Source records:
---*---
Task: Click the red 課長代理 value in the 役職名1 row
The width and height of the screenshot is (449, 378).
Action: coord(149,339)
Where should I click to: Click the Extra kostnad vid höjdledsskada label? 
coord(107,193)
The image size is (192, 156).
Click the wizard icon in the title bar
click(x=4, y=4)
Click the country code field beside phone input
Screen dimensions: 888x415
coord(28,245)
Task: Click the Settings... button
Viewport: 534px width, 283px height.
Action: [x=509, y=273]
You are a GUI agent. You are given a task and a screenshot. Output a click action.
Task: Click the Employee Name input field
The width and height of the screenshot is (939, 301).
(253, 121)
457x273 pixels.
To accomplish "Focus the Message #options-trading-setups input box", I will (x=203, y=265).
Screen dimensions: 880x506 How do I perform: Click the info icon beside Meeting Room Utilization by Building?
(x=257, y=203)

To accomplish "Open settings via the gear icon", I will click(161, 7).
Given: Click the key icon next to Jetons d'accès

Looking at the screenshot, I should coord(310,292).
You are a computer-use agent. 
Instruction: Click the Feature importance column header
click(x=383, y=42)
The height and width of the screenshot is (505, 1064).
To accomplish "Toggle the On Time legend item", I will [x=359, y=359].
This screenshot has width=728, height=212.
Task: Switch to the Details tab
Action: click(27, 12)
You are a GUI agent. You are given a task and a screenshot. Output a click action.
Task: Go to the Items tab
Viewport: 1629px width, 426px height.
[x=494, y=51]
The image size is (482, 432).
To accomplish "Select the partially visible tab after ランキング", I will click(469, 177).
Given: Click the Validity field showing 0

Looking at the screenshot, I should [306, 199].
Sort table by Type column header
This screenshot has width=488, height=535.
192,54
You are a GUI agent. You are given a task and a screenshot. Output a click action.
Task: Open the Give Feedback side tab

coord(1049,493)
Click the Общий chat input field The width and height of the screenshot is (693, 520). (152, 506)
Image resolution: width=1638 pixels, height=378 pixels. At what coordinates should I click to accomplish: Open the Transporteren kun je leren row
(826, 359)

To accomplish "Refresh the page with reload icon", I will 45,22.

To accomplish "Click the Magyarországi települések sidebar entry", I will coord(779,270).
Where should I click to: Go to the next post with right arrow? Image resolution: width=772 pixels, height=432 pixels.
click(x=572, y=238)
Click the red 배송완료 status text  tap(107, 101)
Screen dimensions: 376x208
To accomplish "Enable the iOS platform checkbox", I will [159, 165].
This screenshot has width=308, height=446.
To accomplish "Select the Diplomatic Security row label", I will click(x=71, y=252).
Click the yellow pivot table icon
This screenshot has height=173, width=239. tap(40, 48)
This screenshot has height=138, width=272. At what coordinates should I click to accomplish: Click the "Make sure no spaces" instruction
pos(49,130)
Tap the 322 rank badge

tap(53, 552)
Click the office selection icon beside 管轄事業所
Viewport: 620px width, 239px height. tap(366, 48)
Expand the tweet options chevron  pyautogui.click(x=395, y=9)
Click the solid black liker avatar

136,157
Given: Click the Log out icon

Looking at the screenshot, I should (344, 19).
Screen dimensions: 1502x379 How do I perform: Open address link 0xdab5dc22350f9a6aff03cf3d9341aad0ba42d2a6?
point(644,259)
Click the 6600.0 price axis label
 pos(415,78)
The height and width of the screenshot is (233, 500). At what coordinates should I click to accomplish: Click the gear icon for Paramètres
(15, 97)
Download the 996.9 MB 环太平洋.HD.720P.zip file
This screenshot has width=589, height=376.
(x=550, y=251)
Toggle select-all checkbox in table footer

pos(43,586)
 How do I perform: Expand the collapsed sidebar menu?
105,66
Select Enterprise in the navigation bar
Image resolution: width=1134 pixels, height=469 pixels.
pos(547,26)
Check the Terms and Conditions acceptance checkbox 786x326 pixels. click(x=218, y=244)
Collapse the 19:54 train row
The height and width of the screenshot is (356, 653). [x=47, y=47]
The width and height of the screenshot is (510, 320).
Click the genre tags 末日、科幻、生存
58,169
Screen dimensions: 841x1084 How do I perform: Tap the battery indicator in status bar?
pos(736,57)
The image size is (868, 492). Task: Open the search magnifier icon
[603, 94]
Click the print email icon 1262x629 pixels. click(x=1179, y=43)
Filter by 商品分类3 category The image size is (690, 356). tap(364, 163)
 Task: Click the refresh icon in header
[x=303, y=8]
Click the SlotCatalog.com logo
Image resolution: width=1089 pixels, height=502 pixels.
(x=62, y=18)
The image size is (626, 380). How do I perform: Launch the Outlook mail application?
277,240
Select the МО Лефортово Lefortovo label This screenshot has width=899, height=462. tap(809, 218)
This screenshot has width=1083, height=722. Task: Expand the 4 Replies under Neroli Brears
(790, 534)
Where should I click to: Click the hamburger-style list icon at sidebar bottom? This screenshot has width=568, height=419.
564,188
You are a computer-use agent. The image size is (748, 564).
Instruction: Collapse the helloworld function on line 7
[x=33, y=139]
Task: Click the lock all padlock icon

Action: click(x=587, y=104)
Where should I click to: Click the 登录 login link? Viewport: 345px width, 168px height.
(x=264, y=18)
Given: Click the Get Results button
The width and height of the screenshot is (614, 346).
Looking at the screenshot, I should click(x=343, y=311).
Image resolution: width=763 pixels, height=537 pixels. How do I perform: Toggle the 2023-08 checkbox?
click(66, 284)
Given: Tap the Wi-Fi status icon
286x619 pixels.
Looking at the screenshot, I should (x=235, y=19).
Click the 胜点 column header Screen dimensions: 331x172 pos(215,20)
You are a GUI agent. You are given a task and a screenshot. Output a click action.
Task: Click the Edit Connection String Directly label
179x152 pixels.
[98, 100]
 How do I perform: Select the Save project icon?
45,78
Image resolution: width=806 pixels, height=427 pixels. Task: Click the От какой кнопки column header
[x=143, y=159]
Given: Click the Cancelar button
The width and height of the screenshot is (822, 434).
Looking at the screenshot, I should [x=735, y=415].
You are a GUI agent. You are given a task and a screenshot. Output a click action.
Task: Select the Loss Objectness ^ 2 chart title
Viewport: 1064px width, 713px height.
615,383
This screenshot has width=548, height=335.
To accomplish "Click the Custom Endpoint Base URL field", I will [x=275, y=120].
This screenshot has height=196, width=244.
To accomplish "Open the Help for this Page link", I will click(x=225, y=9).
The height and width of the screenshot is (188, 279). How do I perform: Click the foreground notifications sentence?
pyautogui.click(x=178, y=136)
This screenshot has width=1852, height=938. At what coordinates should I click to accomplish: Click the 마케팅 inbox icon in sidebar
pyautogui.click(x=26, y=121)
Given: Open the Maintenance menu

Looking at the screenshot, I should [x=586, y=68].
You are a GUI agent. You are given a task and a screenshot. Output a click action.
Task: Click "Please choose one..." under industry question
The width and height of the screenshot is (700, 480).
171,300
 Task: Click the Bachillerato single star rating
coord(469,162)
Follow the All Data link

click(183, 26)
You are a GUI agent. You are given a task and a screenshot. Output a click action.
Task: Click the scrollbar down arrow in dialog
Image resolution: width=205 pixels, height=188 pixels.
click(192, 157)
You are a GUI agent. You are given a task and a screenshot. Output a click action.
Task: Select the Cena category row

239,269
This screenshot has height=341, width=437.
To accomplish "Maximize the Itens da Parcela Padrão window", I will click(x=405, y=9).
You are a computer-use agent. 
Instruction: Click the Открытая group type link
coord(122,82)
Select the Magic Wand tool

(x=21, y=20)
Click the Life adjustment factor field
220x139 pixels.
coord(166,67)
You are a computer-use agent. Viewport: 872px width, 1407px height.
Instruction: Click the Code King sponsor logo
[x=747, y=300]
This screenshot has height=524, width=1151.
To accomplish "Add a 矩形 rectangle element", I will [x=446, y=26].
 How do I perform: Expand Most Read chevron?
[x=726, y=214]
---*---
Retype the records above, but only those lines that fall between the line containing "Image resolution: width=1134" and the line containing "Click the SlotCatalog.com logo", with both of those lines included, exactly as written.

Image resolution: width=1134 pixels, height=469 pixels.
pos(547,26)
Check the Terms and Conditions acceptance checkbox 786x326 pixels. click(x=218, y=244)
Collapse the 19:54 train row
The height and width of the screenshot is (356, 653). [x=47, y=47]
The width and height of the screenshot is (510, 320).
Click the genre tags 末日、科幻、生存
58,169
Screen dimensions: 841x1084 How do I perform: Tap the battery indicator in status bar?
pos(736,57)
The image size is (868, 492). Task: Open the search magnifier icon
[603, 94]
Click the print email icon 1262x629 pixels. click(x=1179, y=43)
Filter by 商品分类3 category The image size is (690, 356). tap(364, 163)
 Task: Click the refresh icon in header
[x=303, y=8]
Click the SlotCatalog.com logo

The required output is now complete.